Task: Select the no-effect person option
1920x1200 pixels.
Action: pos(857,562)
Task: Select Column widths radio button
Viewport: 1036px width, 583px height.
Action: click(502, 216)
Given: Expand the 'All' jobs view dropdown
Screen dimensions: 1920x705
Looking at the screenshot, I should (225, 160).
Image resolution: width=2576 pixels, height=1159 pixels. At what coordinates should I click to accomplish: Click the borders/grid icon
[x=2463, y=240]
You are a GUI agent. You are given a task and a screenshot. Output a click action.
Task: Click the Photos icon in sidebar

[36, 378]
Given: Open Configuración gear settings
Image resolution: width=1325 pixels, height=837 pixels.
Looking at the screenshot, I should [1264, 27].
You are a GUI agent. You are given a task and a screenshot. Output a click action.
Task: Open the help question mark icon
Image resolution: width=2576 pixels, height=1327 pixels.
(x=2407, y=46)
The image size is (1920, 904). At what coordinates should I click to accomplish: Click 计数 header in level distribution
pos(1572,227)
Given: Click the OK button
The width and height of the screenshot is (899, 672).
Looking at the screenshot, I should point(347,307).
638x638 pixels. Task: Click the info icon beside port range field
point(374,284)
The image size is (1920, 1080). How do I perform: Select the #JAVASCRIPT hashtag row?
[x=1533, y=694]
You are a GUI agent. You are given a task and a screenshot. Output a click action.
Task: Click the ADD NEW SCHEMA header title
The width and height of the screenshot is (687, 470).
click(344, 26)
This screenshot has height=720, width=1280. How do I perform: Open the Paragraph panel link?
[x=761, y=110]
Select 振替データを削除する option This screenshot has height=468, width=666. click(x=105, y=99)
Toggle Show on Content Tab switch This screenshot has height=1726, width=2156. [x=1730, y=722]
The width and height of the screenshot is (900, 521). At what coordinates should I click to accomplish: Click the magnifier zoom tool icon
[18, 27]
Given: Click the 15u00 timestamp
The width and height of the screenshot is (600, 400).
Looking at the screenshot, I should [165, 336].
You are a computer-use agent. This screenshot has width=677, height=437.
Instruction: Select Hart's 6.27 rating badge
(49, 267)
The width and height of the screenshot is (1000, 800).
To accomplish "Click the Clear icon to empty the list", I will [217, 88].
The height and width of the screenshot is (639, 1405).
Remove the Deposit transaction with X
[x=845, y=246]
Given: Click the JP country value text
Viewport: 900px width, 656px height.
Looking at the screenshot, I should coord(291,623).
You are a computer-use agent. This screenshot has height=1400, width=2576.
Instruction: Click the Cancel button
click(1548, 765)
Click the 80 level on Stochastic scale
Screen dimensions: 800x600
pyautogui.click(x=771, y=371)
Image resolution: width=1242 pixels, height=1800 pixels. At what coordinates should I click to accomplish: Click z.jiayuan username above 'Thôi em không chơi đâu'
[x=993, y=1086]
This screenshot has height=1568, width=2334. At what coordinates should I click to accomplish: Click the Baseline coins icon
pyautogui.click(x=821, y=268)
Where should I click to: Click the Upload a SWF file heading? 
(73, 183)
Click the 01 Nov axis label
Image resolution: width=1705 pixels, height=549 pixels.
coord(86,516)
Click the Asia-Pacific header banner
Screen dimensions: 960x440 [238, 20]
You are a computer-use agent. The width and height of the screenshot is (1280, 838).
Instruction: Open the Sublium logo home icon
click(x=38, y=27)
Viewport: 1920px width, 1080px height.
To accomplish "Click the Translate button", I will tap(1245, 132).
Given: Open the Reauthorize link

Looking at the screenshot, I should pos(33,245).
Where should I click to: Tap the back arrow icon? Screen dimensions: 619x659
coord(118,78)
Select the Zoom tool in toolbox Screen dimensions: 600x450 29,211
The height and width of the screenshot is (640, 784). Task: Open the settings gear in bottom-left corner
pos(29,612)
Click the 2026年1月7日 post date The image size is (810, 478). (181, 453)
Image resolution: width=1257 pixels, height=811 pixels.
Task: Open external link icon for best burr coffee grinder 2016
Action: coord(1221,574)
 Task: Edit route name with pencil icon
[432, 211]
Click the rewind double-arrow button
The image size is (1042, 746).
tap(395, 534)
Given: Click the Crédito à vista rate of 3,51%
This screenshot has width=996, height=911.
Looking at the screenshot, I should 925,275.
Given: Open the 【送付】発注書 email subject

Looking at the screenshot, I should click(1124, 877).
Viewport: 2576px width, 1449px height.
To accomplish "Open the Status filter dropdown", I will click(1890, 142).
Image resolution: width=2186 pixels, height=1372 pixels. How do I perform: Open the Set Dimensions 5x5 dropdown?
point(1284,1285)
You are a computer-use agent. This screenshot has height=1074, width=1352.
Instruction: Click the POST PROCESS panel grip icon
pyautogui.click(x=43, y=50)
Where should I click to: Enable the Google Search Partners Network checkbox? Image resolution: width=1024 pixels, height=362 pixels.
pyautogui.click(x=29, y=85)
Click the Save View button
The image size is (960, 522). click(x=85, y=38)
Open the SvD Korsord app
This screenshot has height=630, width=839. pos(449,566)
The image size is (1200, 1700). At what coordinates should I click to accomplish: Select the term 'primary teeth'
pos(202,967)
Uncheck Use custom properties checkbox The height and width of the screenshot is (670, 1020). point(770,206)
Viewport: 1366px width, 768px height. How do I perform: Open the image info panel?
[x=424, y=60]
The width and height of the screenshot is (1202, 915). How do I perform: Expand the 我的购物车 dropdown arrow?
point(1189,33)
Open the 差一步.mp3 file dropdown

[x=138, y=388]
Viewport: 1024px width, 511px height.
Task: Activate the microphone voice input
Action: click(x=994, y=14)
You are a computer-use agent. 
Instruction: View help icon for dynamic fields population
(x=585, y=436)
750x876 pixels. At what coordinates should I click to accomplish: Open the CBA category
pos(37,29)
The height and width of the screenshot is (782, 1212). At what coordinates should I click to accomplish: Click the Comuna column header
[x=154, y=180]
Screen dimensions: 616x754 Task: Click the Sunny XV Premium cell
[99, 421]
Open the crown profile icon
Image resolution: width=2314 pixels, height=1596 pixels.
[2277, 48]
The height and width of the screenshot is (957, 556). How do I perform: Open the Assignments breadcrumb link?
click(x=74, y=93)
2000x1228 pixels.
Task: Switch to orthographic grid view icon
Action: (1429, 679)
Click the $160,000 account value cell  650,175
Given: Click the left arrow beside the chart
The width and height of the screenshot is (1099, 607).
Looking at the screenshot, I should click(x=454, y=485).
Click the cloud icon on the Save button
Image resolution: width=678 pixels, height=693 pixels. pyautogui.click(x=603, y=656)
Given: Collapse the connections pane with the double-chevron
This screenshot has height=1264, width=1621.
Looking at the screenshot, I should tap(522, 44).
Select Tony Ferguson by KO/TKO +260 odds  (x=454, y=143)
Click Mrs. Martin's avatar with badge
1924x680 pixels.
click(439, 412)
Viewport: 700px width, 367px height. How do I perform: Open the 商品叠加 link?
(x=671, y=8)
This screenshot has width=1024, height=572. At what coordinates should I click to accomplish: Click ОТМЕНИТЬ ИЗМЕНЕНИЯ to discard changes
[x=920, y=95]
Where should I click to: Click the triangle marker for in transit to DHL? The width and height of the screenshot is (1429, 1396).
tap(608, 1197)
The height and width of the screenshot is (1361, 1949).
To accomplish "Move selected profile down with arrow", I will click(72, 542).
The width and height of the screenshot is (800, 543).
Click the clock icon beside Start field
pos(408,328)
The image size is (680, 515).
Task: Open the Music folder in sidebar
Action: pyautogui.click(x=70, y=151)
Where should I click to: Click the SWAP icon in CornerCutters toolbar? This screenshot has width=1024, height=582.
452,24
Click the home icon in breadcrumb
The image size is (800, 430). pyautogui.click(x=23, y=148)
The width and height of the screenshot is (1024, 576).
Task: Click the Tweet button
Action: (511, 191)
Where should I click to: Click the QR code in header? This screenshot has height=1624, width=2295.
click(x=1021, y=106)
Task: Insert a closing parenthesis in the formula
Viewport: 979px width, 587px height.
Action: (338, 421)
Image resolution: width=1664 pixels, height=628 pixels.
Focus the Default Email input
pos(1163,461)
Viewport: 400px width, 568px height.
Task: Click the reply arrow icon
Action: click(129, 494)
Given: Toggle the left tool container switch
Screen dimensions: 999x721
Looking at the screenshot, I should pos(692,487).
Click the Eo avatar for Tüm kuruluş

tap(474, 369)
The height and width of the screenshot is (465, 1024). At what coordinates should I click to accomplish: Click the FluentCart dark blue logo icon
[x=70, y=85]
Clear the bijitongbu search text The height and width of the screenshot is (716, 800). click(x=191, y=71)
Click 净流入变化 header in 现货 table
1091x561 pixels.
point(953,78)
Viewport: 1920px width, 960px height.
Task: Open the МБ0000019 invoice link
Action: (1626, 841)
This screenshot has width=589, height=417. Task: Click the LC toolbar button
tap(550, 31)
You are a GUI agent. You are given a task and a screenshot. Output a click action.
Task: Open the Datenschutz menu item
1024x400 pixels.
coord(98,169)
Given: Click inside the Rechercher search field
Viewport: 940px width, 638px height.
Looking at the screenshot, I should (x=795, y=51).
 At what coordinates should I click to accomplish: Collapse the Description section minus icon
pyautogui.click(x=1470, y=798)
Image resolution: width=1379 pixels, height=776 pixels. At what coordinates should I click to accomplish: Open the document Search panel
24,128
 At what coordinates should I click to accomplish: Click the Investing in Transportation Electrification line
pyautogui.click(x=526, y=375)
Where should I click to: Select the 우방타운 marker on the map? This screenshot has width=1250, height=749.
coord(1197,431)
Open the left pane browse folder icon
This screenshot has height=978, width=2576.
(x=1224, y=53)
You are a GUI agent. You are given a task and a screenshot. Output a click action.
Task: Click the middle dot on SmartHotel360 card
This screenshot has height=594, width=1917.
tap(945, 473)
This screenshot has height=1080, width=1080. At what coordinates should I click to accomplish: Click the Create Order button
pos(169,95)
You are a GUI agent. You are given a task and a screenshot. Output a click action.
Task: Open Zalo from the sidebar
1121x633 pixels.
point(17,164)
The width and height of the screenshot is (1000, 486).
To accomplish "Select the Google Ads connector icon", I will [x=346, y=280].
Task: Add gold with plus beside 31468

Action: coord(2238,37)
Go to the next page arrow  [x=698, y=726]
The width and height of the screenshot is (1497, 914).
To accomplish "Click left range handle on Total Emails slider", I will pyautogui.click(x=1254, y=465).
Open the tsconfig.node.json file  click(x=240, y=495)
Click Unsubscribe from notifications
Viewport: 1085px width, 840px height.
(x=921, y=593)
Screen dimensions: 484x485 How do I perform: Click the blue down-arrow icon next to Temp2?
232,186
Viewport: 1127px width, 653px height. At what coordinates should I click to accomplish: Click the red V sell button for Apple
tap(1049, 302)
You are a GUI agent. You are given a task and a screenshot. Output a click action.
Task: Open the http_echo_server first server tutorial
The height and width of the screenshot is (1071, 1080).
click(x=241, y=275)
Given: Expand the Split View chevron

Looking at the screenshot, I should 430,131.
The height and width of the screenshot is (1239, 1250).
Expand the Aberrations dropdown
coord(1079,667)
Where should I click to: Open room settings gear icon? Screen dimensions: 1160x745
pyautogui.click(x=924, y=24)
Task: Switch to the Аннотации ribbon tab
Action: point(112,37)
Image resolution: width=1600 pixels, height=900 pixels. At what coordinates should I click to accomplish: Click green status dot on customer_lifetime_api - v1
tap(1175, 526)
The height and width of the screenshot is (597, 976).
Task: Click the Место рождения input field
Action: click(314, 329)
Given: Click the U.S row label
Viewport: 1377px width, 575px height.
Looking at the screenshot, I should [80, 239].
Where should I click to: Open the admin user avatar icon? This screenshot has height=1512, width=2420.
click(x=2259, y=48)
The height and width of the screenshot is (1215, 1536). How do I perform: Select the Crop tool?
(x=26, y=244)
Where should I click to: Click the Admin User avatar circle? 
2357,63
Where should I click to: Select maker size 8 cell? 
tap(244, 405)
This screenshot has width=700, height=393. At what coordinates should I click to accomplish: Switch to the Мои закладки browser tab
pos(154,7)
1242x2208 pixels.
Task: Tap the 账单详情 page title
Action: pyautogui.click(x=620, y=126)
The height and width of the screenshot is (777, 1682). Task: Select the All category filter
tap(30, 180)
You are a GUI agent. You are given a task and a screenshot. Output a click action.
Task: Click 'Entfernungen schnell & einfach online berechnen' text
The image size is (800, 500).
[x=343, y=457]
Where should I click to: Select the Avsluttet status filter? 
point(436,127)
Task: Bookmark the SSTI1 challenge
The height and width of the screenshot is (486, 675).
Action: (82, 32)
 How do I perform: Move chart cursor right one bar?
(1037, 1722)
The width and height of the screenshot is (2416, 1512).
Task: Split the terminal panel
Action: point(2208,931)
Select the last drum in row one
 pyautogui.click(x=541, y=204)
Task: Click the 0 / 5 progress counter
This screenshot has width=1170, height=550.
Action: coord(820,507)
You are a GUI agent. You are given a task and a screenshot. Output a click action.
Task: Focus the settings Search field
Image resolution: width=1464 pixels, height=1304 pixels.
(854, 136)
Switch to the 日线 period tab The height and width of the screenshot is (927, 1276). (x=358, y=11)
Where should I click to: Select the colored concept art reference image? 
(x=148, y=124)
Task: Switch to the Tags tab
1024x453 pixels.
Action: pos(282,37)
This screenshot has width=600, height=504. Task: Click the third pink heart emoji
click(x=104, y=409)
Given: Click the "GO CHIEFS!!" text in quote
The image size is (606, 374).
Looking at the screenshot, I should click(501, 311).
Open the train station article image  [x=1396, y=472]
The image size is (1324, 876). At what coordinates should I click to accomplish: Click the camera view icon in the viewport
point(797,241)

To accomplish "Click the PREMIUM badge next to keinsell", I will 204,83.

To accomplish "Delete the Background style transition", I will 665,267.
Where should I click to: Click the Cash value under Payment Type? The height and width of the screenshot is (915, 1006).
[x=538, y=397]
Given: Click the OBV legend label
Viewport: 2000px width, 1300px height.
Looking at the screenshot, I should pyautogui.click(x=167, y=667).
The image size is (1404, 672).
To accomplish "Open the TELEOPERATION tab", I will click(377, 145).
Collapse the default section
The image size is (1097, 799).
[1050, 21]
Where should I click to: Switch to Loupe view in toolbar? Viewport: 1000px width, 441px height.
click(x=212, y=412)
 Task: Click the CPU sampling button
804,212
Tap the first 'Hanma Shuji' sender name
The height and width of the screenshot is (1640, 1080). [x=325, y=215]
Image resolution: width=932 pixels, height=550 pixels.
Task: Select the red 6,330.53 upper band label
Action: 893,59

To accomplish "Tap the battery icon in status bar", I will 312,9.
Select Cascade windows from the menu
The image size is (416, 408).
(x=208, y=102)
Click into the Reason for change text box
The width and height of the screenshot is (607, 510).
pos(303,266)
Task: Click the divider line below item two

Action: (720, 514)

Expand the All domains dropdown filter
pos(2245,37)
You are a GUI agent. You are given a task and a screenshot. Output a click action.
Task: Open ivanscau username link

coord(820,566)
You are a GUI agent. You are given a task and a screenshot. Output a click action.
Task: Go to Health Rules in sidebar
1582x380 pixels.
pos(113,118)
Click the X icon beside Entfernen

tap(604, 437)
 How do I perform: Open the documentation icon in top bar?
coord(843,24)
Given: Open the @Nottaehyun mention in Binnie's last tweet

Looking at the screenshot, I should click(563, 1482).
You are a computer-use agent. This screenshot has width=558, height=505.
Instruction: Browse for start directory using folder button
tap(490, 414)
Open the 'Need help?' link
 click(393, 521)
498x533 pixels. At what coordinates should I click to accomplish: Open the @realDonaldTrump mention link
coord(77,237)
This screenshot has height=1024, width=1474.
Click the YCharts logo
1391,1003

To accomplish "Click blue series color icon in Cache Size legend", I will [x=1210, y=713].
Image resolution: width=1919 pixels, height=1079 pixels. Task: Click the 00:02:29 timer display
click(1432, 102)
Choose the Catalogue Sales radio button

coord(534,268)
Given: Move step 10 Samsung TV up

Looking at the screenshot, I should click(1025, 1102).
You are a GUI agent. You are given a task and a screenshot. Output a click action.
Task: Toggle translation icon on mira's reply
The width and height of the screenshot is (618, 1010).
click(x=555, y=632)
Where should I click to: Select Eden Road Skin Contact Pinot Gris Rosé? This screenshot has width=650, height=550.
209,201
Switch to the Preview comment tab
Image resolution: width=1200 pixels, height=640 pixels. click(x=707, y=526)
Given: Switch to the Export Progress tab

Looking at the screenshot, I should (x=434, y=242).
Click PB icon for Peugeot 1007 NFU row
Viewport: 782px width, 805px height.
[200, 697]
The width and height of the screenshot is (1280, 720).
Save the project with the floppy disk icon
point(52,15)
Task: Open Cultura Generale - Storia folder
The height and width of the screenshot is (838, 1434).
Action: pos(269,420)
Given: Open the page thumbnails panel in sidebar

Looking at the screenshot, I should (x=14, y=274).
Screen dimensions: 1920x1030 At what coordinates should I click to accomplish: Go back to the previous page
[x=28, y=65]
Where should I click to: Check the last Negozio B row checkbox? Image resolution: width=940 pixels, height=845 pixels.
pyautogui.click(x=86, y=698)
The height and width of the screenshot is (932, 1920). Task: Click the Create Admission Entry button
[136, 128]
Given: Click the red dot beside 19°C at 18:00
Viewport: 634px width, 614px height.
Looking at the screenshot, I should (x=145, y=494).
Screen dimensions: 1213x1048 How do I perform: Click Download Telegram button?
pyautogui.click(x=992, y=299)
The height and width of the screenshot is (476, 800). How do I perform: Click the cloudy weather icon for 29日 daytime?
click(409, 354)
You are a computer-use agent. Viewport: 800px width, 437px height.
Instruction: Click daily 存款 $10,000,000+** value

■ ■ ■ ■ ■ ■ ■

● **Written request**
Can you render the rows as a JSON list of strings, starting with the line that contains "has width=558, height=505." and going on through the line that contains "coord(534,268)", with one string per line and blank lines left out?

● **Finished answer**
[
  "You are a computer-use agent. This screenshot has width=558, height=505.",
  "Instruction: Browse for start directory using folder button",
  "tap(490, 414)",
  "Open the 'Need help?' link",
  " click(393, 521)",
  "498x533 pixels. At what coordinates should I click to accomplish: Open the @realDonaldTrump mention link",
  "coord(77,237)",
  "This screenshot has height=1024, width=1474.",
  "Click the YCharts logo",
  "1391,1003",
  "To accomplish \"Click blue series color icon in Cache Size legend\", I will [x=1210, y=713].",
  "Image resolution: width=1919 pixels, height=1079 pixels. Task: Click the 00:02:29 timer display",
  "click(1432, 102)",
  "Choose the Catalogue Sales radio button",
  "coord(534,268)"
]